» **Dataset records**:
╔══

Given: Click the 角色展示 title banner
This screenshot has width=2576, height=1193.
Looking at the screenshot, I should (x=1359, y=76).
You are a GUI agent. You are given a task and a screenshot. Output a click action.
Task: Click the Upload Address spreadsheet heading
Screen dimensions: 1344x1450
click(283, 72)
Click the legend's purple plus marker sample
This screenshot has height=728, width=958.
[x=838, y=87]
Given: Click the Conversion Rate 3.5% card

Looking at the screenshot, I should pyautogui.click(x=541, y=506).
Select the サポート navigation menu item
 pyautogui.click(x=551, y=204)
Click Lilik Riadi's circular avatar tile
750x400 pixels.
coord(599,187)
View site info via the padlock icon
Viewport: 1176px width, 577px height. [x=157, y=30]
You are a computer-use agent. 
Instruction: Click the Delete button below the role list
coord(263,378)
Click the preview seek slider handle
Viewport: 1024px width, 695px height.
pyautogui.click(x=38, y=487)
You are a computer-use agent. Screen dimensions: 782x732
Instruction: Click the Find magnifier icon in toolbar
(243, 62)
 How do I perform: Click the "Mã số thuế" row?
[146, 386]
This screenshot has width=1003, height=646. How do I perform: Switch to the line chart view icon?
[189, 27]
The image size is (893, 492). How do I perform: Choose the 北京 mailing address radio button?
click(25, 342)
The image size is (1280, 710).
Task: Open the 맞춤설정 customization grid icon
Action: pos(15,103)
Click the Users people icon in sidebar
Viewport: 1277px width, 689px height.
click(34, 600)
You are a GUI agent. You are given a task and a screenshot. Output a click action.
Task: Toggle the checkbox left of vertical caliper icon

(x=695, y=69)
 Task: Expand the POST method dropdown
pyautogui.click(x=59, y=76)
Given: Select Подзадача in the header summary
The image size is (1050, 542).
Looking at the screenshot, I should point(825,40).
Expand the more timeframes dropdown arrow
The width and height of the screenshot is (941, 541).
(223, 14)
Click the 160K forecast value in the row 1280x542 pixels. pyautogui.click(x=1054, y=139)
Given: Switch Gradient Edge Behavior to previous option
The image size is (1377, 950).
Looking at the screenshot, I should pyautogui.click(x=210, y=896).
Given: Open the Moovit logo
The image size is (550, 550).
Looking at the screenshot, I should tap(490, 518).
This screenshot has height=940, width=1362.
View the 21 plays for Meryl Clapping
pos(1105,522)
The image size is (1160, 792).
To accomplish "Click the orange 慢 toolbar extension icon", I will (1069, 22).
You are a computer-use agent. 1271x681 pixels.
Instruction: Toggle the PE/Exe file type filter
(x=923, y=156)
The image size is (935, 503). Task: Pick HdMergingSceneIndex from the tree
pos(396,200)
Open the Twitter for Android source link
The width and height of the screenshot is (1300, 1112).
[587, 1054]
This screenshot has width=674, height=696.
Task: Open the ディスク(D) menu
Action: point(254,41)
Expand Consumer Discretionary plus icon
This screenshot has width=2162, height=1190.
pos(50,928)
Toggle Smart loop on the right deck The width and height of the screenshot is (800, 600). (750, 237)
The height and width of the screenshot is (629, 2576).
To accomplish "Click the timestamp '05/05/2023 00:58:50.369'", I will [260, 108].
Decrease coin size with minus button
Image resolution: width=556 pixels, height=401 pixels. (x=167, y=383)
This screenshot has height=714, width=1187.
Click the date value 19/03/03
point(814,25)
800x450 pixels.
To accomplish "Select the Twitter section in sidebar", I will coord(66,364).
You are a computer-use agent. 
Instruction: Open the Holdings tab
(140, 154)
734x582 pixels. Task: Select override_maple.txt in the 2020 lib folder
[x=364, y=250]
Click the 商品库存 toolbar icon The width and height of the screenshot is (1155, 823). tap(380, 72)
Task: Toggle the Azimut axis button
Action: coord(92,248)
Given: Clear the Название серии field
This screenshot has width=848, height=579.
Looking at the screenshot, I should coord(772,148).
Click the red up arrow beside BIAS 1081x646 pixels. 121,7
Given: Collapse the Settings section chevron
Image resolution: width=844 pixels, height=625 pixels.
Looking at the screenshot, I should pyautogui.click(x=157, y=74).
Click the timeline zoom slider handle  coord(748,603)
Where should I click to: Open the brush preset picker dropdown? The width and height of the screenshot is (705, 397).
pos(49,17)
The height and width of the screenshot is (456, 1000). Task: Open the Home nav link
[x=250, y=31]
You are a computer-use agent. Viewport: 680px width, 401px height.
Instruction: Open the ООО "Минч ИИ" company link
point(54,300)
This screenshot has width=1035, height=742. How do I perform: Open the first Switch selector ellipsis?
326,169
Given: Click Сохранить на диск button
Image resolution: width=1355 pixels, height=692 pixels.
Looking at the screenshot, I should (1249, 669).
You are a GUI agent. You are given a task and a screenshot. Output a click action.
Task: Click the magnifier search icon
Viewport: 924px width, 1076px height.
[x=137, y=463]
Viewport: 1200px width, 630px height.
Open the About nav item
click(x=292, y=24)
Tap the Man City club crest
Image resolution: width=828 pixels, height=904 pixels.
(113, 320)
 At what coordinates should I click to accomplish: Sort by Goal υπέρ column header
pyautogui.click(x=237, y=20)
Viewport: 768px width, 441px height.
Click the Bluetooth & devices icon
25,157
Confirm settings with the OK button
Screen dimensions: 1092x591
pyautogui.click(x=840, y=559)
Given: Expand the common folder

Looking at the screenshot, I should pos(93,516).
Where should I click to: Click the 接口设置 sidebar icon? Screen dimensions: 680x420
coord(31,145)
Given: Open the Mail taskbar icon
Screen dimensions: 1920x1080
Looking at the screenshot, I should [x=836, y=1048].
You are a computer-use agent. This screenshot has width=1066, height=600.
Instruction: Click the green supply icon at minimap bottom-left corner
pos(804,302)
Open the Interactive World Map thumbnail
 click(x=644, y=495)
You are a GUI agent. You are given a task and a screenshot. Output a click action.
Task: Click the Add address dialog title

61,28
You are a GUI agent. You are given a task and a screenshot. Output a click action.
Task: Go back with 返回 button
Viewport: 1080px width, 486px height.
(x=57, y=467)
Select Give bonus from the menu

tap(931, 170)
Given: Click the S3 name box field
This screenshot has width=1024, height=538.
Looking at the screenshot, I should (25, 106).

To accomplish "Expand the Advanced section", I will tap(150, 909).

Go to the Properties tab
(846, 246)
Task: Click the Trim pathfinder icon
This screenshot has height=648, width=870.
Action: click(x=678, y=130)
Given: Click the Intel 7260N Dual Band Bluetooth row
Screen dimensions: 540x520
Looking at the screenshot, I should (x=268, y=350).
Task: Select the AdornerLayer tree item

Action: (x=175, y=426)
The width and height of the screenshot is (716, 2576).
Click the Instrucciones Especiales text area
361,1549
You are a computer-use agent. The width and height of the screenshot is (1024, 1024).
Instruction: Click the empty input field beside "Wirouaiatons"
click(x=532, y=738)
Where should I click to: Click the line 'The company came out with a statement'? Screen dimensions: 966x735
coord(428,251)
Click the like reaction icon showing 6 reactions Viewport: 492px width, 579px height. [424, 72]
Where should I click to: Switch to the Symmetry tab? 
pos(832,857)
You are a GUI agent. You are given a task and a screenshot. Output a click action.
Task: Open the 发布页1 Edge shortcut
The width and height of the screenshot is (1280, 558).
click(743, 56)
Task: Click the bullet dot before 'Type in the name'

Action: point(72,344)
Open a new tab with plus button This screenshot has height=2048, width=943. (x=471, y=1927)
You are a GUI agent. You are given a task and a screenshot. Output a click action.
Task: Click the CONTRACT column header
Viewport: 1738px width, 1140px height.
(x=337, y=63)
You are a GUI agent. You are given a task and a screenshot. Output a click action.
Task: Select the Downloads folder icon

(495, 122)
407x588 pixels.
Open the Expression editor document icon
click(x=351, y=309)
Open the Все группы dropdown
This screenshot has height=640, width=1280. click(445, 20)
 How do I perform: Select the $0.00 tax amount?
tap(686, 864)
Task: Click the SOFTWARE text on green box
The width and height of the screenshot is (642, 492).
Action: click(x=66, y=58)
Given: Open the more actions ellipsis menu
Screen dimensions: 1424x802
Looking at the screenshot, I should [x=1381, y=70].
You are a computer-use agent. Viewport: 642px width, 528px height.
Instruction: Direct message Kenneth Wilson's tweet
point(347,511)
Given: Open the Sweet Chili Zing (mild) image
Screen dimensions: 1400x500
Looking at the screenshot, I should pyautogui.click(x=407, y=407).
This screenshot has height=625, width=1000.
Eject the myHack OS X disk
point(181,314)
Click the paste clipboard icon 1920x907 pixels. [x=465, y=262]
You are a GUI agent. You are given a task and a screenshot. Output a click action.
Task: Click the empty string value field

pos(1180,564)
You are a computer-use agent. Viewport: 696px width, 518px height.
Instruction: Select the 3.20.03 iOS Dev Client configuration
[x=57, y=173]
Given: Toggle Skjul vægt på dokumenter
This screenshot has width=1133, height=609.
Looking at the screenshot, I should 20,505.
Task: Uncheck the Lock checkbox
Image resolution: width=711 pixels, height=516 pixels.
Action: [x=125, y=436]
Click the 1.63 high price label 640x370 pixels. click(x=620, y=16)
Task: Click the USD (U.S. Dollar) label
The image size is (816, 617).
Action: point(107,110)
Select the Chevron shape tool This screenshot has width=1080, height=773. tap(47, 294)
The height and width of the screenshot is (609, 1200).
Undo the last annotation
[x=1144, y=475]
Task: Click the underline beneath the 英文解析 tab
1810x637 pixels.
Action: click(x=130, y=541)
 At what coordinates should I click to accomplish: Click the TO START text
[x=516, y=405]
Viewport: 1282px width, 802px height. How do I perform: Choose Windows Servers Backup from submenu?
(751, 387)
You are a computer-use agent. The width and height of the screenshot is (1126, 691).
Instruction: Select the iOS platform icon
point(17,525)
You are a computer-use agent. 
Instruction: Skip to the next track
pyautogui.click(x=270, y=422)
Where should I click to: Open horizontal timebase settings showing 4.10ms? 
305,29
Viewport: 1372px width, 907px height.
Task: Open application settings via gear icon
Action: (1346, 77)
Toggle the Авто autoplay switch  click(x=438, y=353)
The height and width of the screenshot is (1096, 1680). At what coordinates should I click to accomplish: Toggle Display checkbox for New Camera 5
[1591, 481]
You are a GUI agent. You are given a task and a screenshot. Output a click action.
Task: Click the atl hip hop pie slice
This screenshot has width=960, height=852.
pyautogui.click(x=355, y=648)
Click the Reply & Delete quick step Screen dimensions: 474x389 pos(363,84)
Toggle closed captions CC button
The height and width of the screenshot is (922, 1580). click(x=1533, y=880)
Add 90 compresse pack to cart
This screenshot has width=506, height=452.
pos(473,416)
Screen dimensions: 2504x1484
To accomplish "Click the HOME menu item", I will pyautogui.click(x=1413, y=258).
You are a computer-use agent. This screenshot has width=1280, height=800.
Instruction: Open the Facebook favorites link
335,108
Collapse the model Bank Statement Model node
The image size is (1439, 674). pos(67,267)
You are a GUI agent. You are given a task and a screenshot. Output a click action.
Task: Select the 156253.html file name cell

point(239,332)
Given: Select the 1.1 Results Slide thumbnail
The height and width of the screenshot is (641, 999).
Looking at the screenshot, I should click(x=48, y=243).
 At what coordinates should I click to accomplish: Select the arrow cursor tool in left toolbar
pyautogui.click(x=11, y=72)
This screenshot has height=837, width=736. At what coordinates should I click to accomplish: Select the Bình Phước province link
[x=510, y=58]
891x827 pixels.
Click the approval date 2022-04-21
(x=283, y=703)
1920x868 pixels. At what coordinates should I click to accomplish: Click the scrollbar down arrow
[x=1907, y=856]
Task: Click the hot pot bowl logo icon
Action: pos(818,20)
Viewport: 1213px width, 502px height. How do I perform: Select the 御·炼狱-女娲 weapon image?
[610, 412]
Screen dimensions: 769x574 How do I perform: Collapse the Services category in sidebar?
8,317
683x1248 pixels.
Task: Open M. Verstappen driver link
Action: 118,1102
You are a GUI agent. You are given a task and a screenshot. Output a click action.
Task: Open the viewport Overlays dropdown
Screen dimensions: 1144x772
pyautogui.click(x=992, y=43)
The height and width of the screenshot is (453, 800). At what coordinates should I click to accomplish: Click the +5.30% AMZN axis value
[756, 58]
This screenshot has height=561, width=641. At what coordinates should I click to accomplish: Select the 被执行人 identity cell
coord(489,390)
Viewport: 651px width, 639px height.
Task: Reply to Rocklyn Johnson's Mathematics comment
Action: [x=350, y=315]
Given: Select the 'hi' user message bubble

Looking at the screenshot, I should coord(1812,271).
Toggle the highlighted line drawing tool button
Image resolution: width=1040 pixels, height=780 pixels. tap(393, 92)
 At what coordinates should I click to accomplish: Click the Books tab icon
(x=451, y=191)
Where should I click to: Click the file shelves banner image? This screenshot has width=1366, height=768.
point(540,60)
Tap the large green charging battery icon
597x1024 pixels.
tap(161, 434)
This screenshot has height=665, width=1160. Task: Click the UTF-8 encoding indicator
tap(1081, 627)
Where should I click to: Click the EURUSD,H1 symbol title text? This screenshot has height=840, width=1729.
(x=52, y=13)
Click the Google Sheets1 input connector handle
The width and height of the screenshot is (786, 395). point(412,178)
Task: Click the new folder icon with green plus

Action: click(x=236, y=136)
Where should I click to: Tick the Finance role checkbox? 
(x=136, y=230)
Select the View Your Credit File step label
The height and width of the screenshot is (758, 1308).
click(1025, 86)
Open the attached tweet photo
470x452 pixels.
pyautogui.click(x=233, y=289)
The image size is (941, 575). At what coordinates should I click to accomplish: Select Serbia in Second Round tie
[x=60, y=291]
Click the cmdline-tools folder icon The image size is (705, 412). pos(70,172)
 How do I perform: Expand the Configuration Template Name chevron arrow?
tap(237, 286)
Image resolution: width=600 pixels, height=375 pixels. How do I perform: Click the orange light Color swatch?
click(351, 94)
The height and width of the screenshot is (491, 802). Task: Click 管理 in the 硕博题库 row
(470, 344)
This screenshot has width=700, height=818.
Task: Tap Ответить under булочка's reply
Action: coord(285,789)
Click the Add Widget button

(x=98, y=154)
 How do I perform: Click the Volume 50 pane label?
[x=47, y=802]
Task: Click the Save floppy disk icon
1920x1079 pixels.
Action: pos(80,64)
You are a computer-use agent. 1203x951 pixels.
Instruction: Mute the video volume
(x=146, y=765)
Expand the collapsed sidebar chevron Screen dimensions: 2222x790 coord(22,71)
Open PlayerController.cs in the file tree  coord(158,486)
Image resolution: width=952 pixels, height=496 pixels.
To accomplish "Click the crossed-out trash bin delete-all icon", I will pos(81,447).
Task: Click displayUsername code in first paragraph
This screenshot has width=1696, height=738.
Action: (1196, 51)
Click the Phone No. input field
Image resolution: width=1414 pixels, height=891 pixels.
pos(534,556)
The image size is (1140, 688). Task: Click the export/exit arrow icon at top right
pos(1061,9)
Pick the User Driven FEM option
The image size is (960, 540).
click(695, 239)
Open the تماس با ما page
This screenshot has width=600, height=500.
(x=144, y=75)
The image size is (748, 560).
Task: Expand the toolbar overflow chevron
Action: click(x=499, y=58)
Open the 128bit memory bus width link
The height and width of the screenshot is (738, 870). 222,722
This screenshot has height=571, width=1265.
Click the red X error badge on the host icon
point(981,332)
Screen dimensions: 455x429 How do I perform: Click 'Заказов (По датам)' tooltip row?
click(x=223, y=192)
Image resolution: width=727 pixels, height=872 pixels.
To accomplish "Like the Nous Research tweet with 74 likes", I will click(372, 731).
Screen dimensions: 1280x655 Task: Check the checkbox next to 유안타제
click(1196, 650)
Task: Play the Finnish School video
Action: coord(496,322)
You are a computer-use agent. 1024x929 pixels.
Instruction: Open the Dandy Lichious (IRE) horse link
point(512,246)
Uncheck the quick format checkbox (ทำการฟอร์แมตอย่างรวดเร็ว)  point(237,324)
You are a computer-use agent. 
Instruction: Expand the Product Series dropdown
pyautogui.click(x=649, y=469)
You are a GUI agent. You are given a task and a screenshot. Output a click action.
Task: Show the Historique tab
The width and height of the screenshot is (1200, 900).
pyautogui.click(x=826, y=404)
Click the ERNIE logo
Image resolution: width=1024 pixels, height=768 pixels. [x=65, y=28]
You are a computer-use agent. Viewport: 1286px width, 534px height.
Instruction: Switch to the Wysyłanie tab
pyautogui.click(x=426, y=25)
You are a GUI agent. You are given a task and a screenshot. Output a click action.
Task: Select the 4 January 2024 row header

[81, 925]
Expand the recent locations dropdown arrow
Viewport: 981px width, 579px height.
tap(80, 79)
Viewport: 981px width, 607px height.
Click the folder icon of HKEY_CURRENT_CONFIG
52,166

╚══

» **Your goal**:
Find the lines above that contain the word "Uncheck" and copy each one.

» **Expected answer**:
Task: Uncheck the Lock checkbox
Uncheck the quick format checkbox (ทำการฟอร์แมตอย่างรวดเร็ว)  point(237,324)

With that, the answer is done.